Permian Pipeline Bottleneck Forces Steep Discounts

By Nick Cunningham, Oilprice.com

Oil production in the Permian Basin is rising so quickly that drillers may find themselves without enough pipeline capacity to move their product.

Shale drillers large and small are rushing to West Texas, where drilling is profitable even at today’s prices. Other shale basins have lost capital and drilling rigs as industry activity becomes increasingly concentrated in the Permian.

Even as shale production contracted in most of the country, the Permian continued to grow over the past several years through the worst of the downturn. Oil production in the Eagle Ford, for example, hit a peak in March 2015 at 1.7 million barrels per day (mb/d), but has since fallen sharply to just 1.1 mb/d today. But Permian production has spiked over the same timeframe, rising by nearly 0.5 mb/d to nearly 2.3 mb/d.

Production increases have continued despite the plunging rig count since 2014. Companies have become a lot more efficient, drilling longer laterals, drilling more wells per well pad, etc. Now with the rig count on the rise again, production will rise even faster. Notably, of the more than 100 percent gain in the rig count since May 2016, most of the additional rigs are being deployed in the Permian, with only marginal increases in rigs elsewhere.

The gains in output are starting to accelerate, with Permian production up 200,000 bpd this year alone. As the rig count surges and companies pour more money and personnel into West Texas, more gains are expected.

But that could create a bottleneck as pipeline companies struggle to keep up with booming output. Bloomberg Intelligence estimates that Permian production could hit 2.65 mb/d by the end of the year, but the region might only have enough pipeline capacity to carry 2.54 mb/d. That is a major problem for the long list of companies with growth plans.

On top of all of this, the Permian also has a growing backlog of drilled but uncompleted wells (DUCs). The DUC backlog has climbed to over 1,700 as of February, up more than 36 percent since September from under 1,300. If producers try to bring some of those wells online, production from the Permian could see sudden one-time spikes.

The result could be a sharper discount for oil produced from the Permian. The differential for Midland crude compared to the WTI benchmark is now at its widest level since September 2016, according to Bloomberg. But the growing disparity between Permian production and takeaway capacity could force bigger discounts. Oil producers will have to cut their prices if they are to succeed in getting their oil into a pipeline, which will drag down prices across the region. Paul Grigel of Macquarie Capital told Bloomberg that the discount for Midland oil could reach $5 per barrel relative to WTI this year.

“From the looks of it there could be several thousand barrels a day worth of midstream capacity shortages by the end of the year,” Mara Roberts, an analyst at BMI Research, told Bloomberg. “The rate of growth in takeaway pipeline capacity is going to be where the bottleneck is, and that will choke access to the market for producers.”

The problem for the Permian is not new.

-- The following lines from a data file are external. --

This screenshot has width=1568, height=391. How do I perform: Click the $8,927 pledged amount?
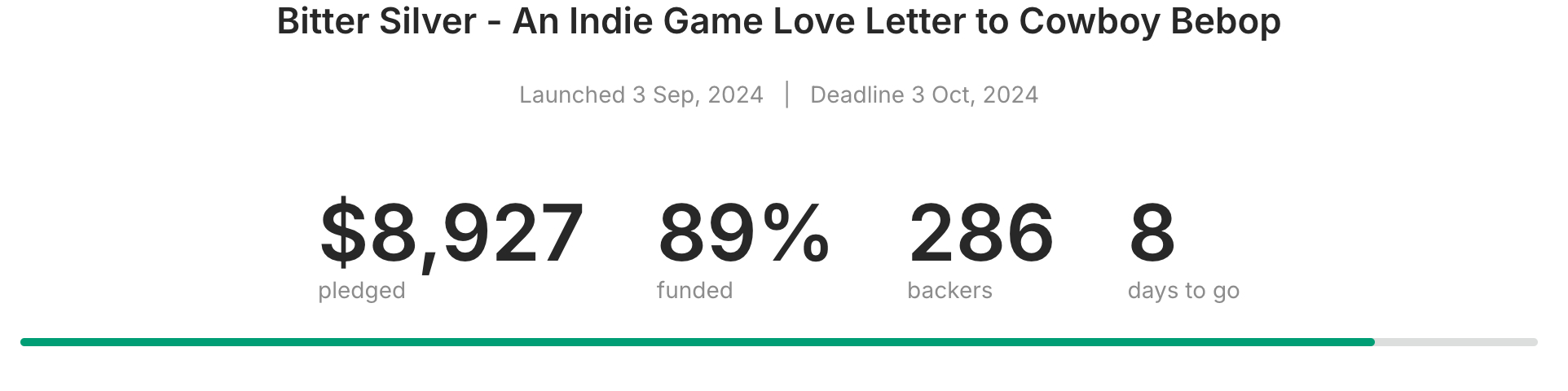(452, 235)
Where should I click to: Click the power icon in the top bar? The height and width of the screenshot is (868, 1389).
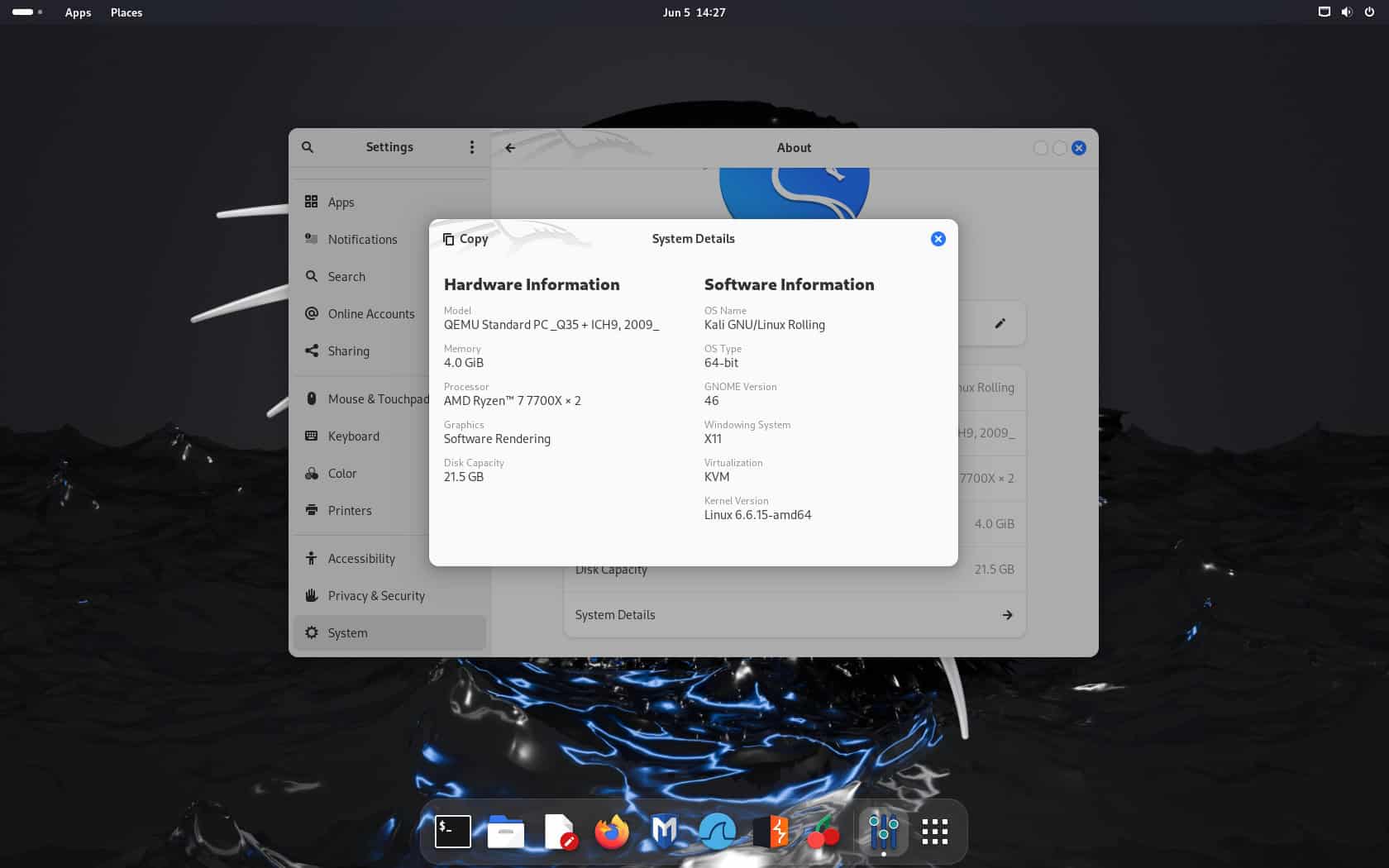(x=1369, y=12)
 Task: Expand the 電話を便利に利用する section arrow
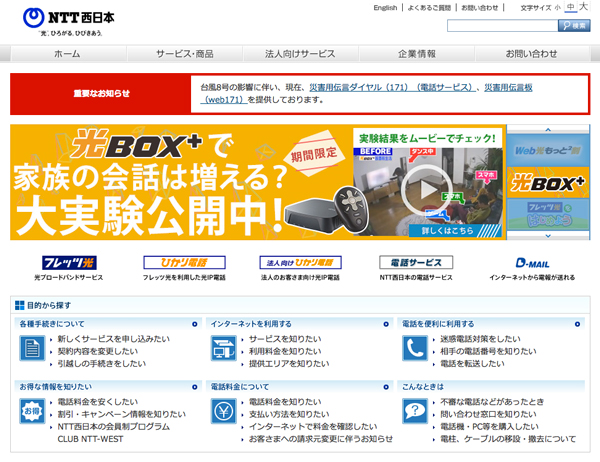coord(578,324)
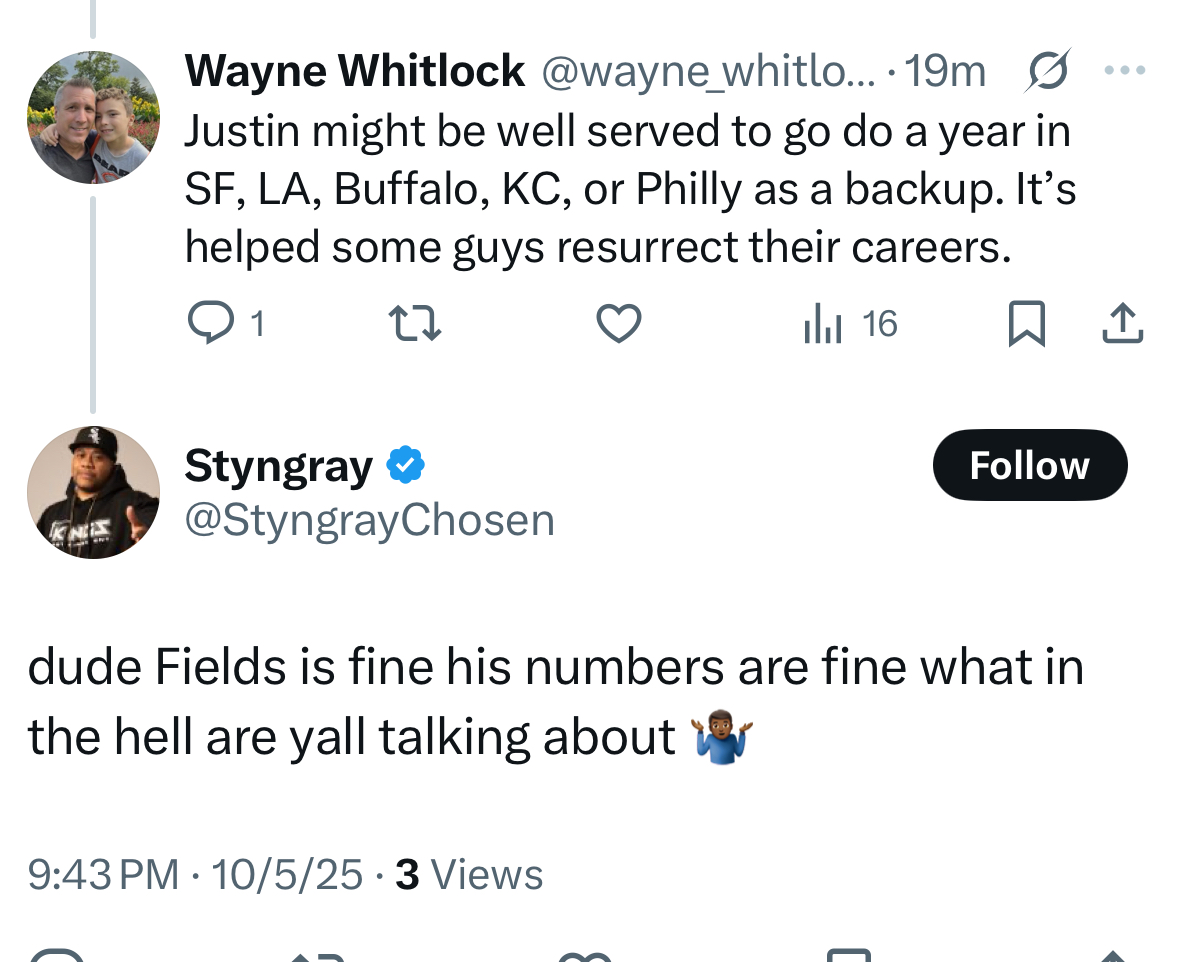Open more options ellipsis on Wayne's tweet
The height and width of the screenshot is (962, 1179).
coord(1124,71)
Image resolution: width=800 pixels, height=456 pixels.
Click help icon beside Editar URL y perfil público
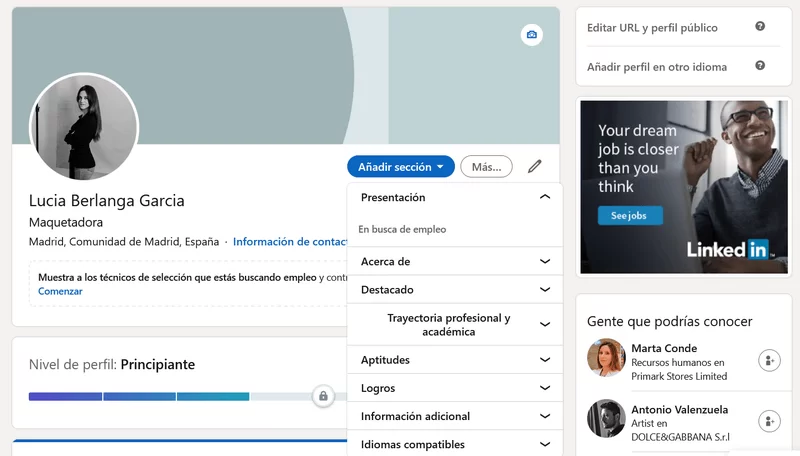[760, 27]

The first surge in output that really started in 2011 ran into pipeline shortages. In August 2014, for example, about 1.7 mb/d of oil was flowing from Permian wells but the region only had 1.27 mb/d of pipeline capacity. The glut forced oil into storage and also led to that enormous discount, with oil from the Permian selling at a staggering $21 per barrel discount relative to WTI, the largest discount on record for the region.

Towards the end of 2014, more pipelines came online, easing the backlog. The discount narrowed as Permian oil made its way into new pipelines, flowing to the key storage hub of Cushing, OK, and also onto refineries along the Gulf Coast.

The same thing will likely occur this time around, making the current problem a temporary one – more pipelines are in the works, which will ease the bottleneck. Enterprise Products Partners has a pipeline under construction, which will add 450,000 bpd by next year.

But the mad rush for Permian acreage that has taken place since last year will create headaches for producers in 2017. Sharper discounts will directly cut into revenue expectations. The Permian has emerged as the best place to be for shale drillers, but when everyone flocks to the same place all at once, the region suffers from some growing pains.